Je ne me sentais vraiment pas la force de lui expliquer quoi que ce soit, ni lui exposer les dégâts causés par son départ soudain. Ce serait inutile, et de toute façon cela ne me ressemblait pas. Je me contentai de l’écouter sans rien pouvoir faire, les poings serrés et les muscles tendus, lui répondant très brièvement entre les grandes tirades d’explications. Désappointée, je me mordis la langue pour tenir le plus longtemps possible. J’essayais de respecter le poids de ce qu’il me révélait, mais la vérité c’est que c’était trop lourd pour moi. Oui, j’étais sûrement plus frêle que je n’avais voulu le croire et tous ces événements m’écrasaient violemment... Ce qui au fond ne suffisait pas à faire taire la révolte brûlante qui m’animait. Je n’osais poser mon regard sur lui de peur de trop en révéler. Alors je m’obstinai à regarder le sol, où Robyn s’était assis aussi proche que je le lui permettais par ma posture. Je sursautai aux jurons et aux coups de poing, surprise par cette impulsivité que je connaissais bien, et qui ne me rassurait pas du tout.
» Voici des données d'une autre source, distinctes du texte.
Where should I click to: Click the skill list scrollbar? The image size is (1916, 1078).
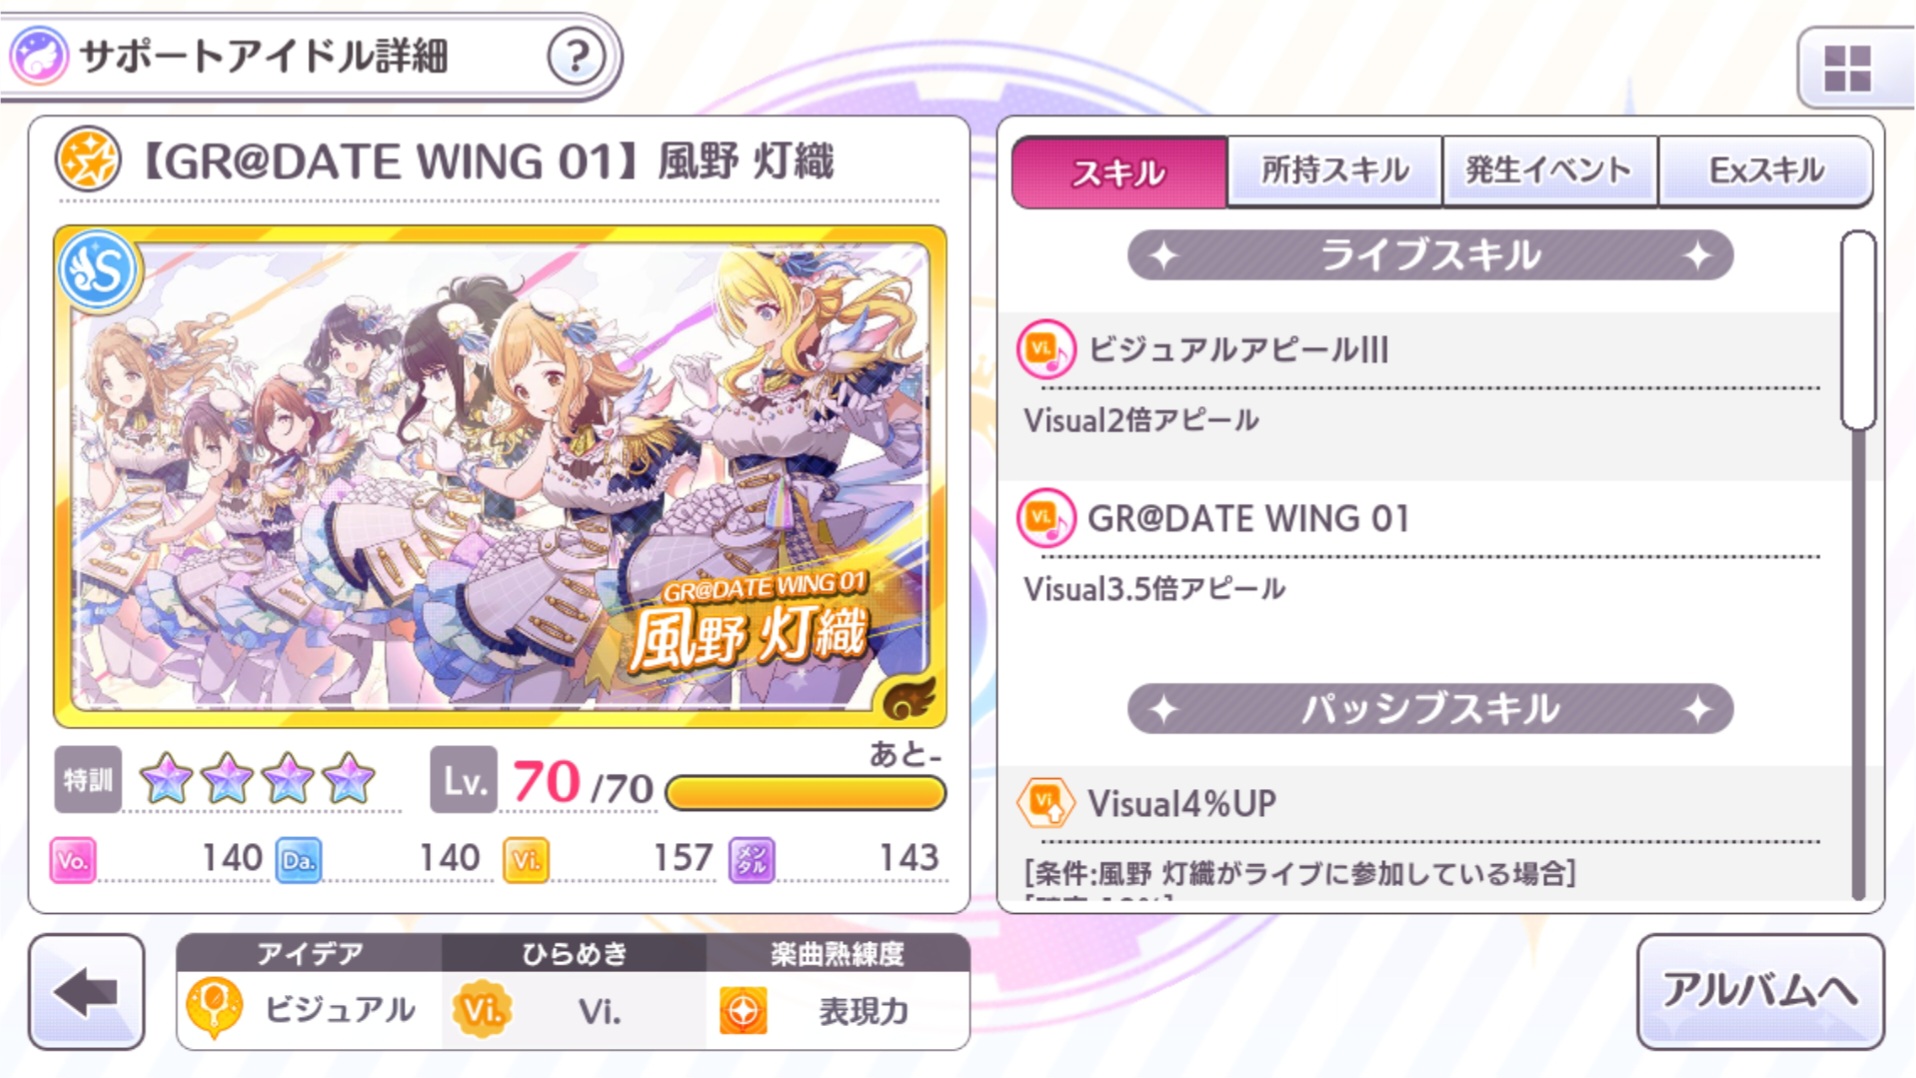pyautogui.click(x=1858, y=565)
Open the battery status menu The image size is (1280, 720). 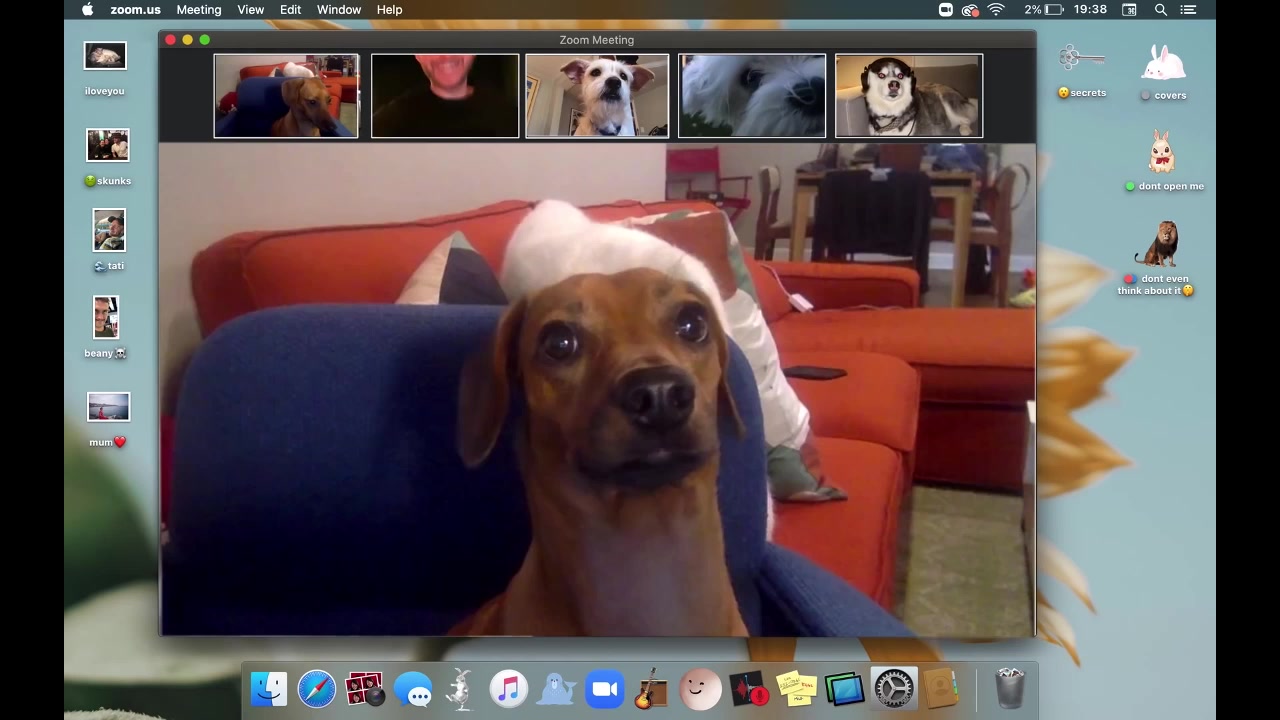coord(1053,10)
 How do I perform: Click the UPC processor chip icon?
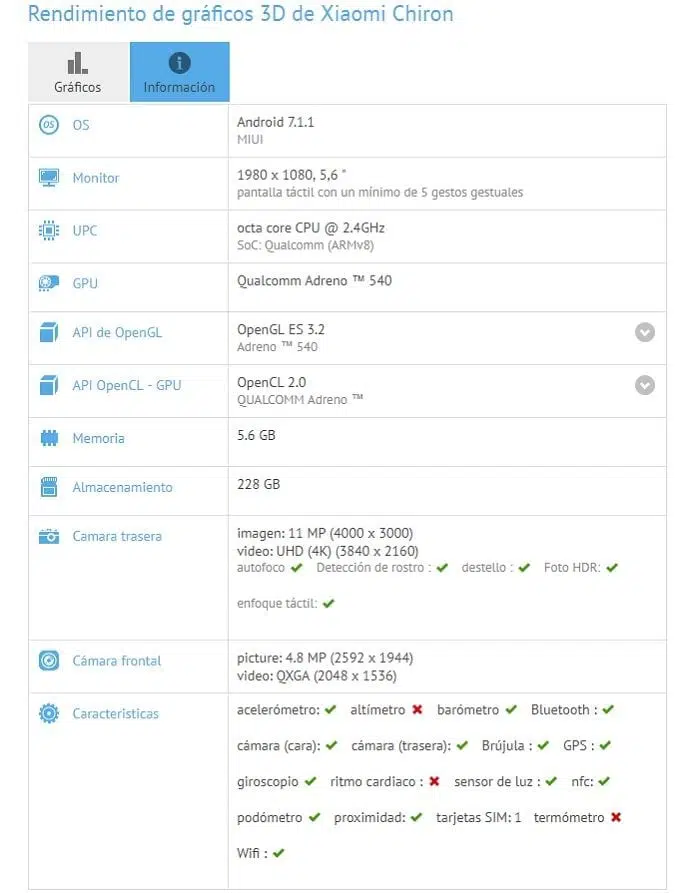pyautogui.click(x=49, y=231)
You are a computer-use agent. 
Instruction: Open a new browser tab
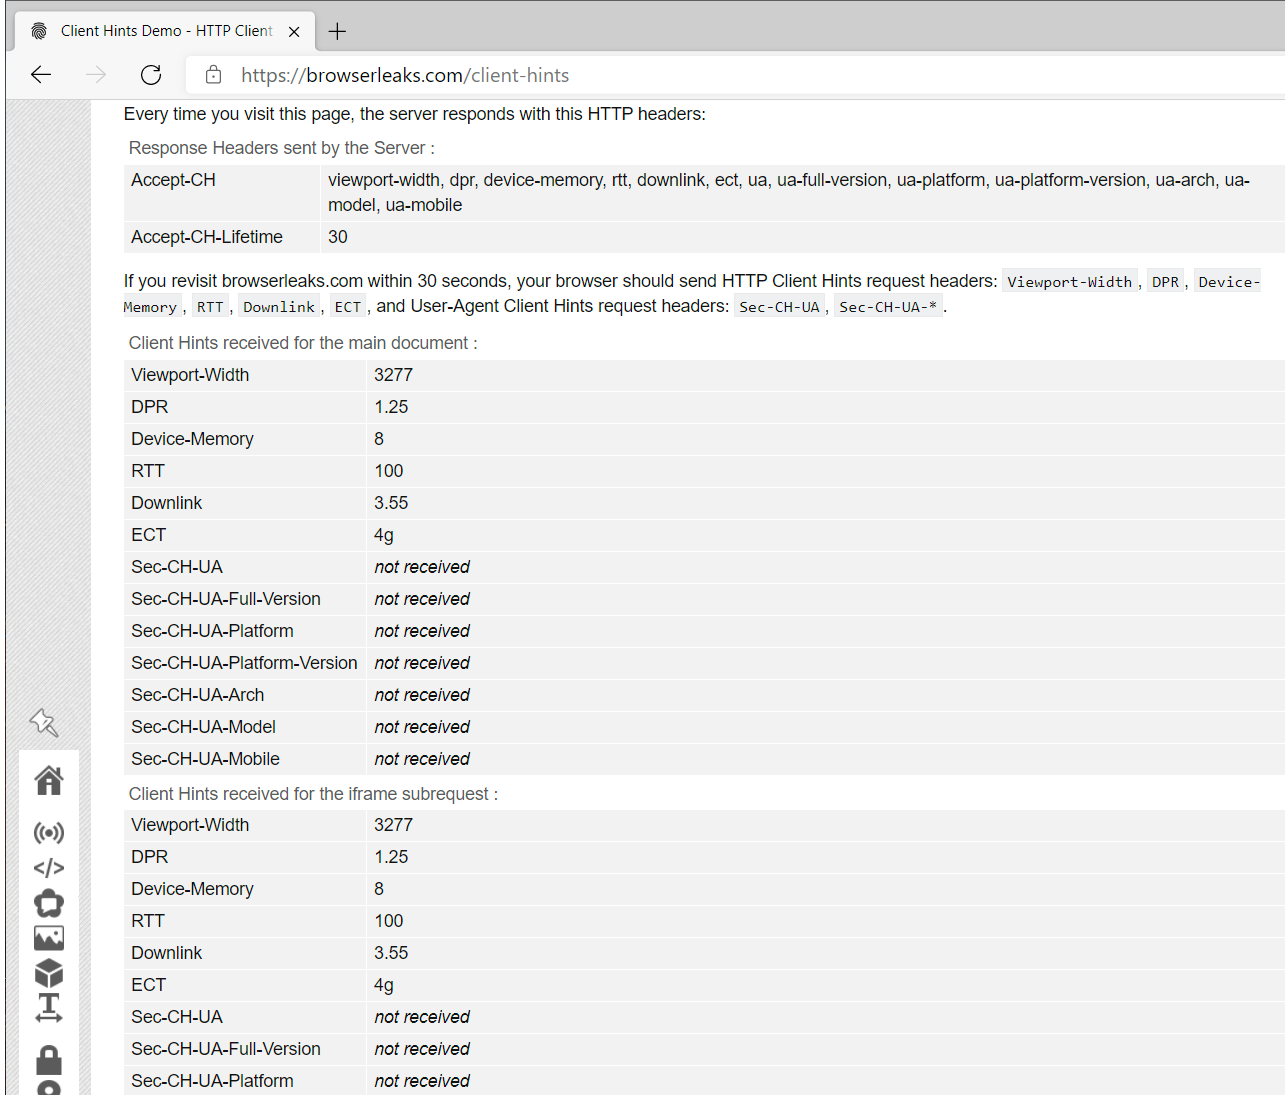(x=338, y=31)
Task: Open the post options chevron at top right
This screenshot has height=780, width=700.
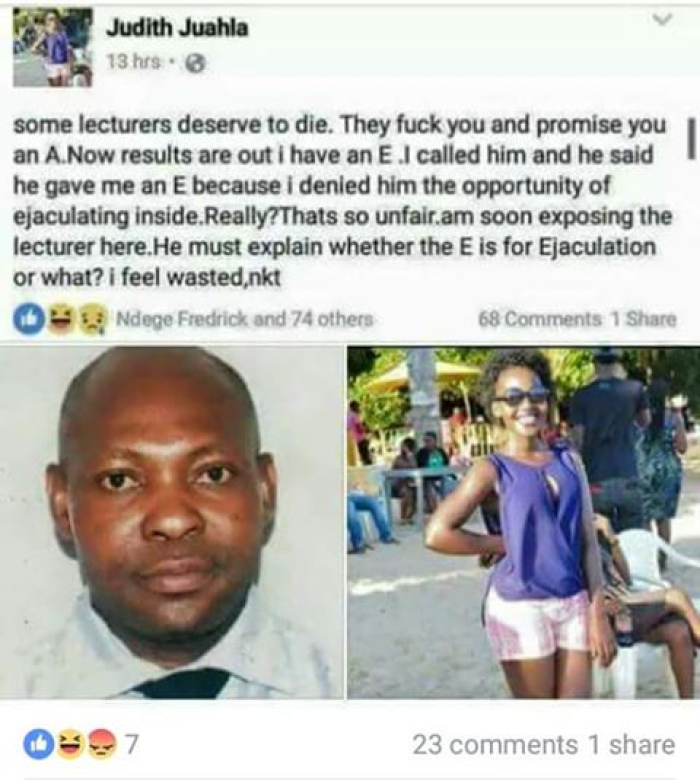Action: click(x=663, y=19)
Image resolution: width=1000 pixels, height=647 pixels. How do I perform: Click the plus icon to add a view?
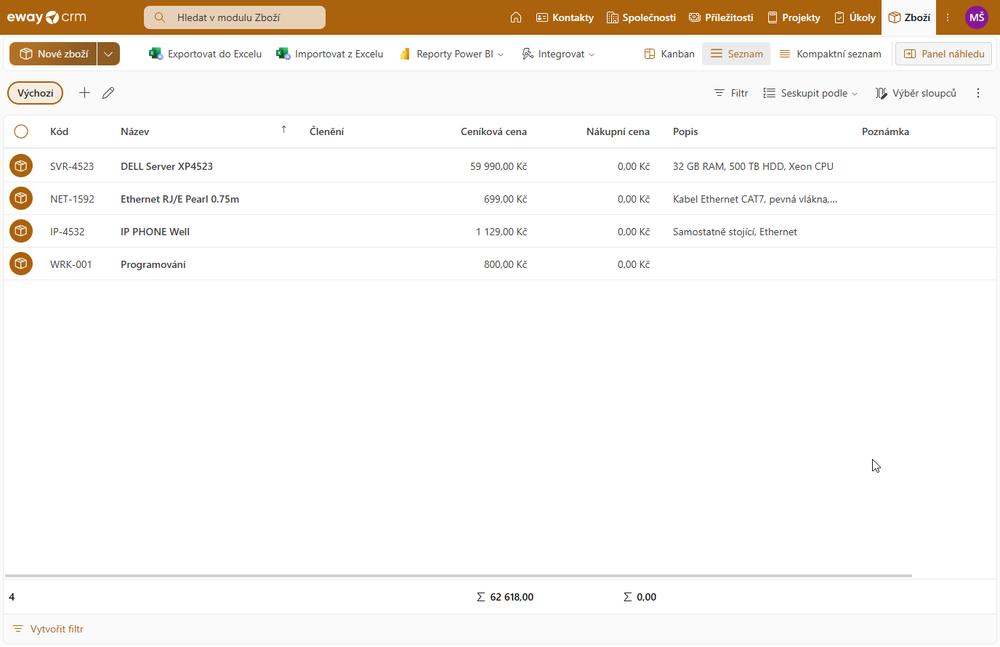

Je ne voulais pas qu’il se fasse du mal, qu’il se blesse ou qu’il souffre, mais n’était-ce pas un peu tard pour les bons sentiments ? Je lui avais déjà fait du mal et bien que je le regrette je ne pouvais pas faire marche arrière. J’étais en pleine période de reconstruction moi aussi… Et bien que les événements qui m’avaient touchée ne soient pas aussi dramatiques, j’avais aussi connu mon lot d’épreuves. Je repensai au Tutafeh qui m’avait été arraché, ainsi qu’aux autres pokémons –dont un bébé Ramoloss shiny- que j’avais failli perdre aux mains de la team Rouage. Mon cœur se serra au souvenir et je plissai silencieusement les paupières. La vie à la PC n’avait pas été facile non plus. Enfin qu’importe, je n’étais pas restée là pour parler de ça. Néanmoins Yuki laissait parler sa fierté plutôt que son cerveau, et ça commençait à me gonfler. Agacée, je répliquai pour le corriger.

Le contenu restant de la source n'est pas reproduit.